(Collected data)
/---

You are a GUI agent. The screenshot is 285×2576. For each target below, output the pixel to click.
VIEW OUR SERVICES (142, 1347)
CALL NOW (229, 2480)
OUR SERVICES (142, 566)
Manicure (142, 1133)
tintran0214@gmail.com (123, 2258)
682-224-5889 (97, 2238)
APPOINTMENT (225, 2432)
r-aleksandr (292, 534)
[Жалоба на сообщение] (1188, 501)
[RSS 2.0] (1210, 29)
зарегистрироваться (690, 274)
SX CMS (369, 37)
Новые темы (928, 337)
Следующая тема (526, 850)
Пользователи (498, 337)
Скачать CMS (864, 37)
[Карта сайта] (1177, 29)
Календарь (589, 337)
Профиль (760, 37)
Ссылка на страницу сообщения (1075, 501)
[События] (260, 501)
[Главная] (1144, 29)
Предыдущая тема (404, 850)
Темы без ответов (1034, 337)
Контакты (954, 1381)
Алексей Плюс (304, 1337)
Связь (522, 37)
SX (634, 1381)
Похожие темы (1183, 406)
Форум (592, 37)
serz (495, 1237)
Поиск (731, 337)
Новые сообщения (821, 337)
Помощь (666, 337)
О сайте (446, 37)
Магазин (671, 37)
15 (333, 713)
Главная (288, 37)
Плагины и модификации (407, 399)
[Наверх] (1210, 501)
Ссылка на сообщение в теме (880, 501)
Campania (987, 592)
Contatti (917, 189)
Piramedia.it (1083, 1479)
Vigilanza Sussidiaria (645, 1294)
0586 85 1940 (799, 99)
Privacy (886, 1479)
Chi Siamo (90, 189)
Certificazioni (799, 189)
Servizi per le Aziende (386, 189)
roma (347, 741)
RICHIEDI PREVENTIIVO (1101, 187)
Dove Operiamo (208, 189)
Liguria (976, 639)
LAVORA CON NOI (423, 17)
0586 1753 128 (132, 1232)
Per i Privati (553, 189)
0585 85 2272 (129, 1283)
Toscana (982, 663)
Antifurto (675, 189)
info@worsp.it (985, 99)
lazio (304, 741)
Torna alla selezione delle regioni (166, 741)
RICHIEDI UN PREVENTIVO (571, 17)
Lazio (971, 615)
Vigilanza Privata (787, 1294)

\---

Task to complete
Copy each line of the preceding data that contains the string "RICHIEDI".

Exercise answer
RICHIEDI PREVENTIIVO (1101, 187)
RICHIEDI UN PREVENTIVO (571, 17)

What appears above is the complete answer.